When the people of Hervey Bay wanted a community centre and regional gallery, the Fraser Coast Regional Council approached the Commonwealth. Australia was dealing with the effects of the Global Financial Crisis so the Commonwealth backed jobs and supported the council’s multi-million dollar project, providing a home for at least 20 community services, a modern regional gallery and child care facilities. It was a similar story when locals wanted a better clubhouse and amenities building for Football Hervey Bay. The council received direct support from the Commonwealth to build a new clubhouse that will serve the community for years to come.
Local and Commonwealth partnerships have been commonplace for at least 40 years. They help build community infrastructure and strengthen local economies. It would probably come as a surprise then to most Australians to discover that this financial relationship between the Commonwealth and local government is not actually acknowledged in our Constitution. That is because the Constitution was drafted more than a century ago when Australia was a very different place. In those days, we were a collection of separate colonies. People rarely travelled far from home, given that the horse and cart was the main form of transport. The tasks of those earliest councils were little more than maintaining local roads and collecting rubbish which they funded via property rates.
In 2013, councils are vastly different to those that existed at Federation. No-one thinks there’s anything odd these days about them providing childcare, aged-care, employment and disability services, swimming pools, sporting fields and local roads. These days, some of this infrastructure development and service delivery is made possible by the Commonwealth partnering with local government.
This occurred in 2009 when the Commonwealth partnered with local government to deliver the Regional and Local Community Infrastructure Program to keep jobs in local communities and build lasting infrastructure during the global financial crisis. Together, we funded more than 6,000 community projects such as roads, bridges, sporting centres and libraries. That’s in addition to the $1.75 billion we’ve put directly into council roads across the country over the past three years through the Roads to Recovery program.

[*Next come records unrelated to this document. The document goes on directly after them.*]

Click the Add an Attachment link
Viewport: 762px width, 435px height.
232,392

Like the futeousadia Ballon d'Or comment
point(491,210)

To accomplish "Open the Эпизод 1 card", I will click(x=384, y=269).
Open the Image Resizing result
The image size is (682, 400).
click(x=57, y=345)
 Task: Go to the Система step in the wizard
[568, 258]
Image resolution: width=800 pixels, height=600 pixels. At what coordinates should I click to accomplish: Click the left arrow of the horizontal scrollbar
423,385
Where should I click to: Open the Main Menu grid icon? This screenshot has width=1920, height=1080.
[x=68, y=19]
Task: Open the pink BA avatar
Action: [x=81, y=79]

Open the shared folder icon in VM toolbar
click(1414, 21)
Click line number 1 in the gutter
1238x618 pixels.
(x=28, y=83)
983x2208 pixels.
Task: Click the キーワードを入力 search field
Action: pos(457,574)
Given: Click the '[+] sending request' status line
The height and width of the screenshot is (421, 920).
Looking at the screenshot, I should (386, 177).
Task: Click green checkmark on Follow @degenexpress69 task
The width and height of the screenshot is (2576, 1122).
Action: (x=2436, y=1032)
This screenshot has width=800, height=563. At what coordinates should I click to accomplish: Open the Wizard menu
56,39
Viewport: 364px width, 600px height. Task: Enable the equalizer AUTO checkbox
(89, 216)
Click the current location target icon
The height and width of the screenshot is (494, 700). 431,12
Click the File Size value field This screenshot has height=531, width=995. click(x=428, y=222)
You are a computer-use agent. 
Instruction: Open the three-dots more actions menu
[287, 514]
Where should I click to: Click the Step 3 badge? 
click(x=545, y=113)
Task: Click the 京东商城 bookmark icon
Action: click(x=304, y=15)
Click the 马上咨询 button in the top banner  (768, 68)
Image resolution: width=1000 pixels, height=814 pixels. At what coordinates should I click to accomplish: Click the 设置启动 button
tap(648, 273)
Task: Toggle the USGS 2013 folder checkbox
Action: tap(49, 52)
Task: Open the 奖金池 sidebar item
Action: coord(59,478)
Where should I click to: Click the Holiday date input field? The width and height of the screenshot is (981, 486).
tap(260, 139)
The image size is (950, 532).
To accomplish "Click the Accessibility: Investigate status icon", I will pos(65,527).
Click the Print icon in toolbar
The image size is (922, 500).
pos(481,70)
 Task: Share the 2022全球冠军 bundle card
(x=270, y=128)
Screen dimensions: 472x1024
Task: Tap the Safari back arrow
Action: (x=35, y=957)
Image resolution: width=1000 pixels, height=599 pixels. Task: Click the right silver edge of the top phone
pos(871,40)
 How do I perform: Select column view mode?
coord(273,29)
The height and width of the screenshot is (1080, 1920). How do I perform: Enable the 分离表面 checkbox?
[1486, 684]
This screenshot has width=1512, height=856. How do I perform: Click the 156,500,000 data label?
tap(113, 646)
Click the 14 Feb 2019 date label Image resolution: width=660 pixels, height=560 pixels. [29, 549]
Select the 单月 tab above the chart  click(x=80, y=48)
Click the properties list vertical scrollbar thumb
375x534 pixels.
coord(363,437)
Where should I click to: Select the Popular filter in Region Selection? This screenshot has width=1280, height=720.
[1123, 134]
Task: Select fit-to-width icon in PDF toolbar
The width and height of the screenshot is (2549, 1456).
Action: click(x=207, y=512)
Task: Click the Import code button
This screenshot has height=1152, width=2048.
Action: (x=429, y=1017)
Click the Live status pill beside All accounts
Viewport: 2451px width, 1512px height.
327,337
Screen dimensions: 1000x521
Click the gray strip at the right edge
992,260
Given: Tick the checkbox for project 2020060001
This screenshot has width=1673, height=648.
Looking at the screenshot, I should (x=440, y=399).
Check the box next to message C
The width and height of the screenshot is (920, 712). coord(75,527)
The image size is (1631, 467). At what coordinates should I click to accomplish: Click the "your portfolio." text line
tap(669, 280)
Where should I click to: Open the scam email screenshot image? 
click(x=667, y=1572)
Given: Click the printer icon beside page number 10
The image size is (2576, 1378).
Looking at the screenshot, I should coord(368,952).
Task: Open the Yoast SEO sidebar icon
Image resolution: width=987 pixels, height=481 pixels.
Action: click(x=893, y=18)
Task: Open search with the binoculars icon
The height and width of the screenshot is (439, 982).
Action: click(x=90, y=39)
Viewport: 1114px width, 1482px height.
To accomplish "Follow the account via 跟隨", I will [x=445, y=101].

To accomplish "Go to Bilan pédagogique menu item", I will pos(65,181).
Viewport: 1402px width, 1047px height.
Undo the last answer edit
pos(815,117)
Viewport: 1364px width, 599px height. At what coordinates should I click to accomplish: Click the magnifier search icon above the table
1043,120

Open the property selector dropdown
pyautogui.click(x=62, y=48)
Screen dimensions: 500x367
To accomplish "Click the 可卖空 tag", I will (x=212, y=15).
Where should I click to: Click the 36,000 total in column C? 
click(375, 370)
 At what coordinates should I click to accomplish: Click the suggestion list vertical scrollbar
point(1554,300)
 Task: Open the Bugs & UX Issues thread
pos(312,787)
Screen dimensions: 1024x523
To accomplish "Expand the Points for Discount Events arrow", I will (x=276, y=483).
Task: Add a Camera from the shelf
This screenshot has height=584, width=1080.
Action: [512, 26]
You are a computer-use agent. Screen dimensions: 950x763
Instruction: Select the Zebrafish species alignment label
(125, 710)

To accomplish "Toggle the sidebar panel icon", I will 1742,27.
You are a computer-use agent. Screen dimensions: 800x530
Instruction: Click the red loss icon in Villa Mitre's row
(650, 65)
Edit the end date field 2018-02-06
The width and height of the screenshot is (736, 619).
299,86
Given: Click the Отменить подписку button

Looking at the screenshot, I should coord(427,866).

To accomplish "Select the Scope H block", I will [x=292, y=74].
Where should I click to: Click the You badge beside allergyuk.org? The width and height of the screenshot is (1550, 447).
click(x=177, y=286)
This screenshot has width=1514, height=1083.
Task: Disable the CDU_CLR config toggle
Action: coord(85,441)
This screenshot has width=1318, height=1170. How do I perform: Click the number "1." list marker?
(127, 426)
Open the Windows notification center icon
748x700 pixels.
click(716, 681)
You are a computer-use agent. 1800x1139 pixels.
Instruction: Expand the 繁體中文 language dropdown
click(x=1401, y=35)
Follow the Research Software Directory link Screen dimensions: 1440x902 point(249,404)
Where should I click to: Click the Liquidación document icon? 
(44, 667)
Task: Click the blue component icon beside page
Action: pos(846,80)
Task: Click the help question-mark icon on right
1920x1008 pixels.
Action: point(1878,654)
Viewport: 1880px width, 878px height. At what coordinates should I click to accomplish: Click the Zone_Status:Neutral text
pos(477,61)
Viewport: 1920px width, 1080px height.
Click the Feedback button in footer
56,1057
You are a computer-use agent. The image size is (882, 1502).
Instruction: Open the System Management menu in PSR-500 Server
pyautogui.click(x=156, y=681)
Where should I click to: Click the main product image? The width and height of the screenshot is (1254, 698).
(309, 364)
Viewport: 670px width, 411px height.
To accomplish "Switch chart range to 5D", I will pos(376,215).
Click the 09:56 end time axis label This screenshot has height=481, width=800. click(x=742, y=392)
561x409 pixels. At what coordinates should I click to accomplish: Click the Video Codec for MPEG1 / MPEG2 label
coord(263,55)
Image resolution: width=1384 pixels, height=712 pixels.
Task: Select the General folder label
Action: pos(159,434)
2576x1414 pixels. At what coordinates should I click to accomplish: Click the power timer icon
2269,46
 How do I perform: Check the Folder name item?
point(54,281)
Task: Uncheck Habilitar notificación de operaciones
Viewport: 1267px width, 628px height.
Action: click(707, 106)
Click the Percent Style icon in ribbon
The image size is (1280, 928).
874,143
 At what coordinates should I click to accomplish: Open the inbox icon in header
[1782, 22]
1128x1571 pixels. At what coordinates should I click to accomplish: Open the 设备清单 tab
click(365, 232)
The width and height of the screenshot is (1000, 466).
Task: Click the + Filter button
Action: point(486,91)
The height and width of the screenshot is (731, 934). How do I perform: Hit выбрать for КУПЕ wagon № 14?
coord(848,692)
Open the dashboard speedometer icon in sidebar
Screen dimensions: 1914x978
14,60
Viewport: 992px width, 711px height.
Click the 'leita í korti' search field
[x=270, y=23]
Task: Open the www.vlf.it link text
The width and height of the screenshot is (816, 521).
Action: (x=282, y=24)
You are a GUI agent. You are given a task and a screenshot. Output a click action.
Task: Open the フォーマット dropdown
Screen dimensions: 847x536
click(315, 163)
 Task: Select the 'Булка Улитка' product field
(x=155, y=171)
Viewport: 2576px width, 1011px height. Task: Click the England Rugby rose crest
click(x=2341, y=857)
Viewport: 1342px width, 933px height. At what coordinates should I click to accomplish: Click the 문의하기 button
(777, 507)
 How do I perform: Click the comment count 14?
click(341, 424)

It’s important the Commonwealth is able to keep investing securely in communities and that’s exactly what financial recognition of local government in the Constitution is all about. In 2011, an expert panel led by the Hon. James Spigelman AC QC concluded that financial recognition should be taken to a referendum. It urged the Commonwealth to work with the States to get their support. A Parliamentary Committee on Constitutional Recognition of Local
Government was formed to consider the findings of the expert panel. In its report tabled before the Federal Parliament in March, it agreed it was time to take the issue to a referendum. Uncertainty, it said, was affecting strategic planning and, as local councils are often the biggest single employer in both urban and regional areas, it was ‘in the economic interest of these communities to have this issue resolved’.
We know that for a referendum to succeed it will require bipartisan support and broad consensus in the community. I have been encouraged with the response to consultations across the political spectrum up to this point. Such a change will merely confirm existing practice so that the Constitution reflects how our system of government works. It is a modest change but one that we should all embrace.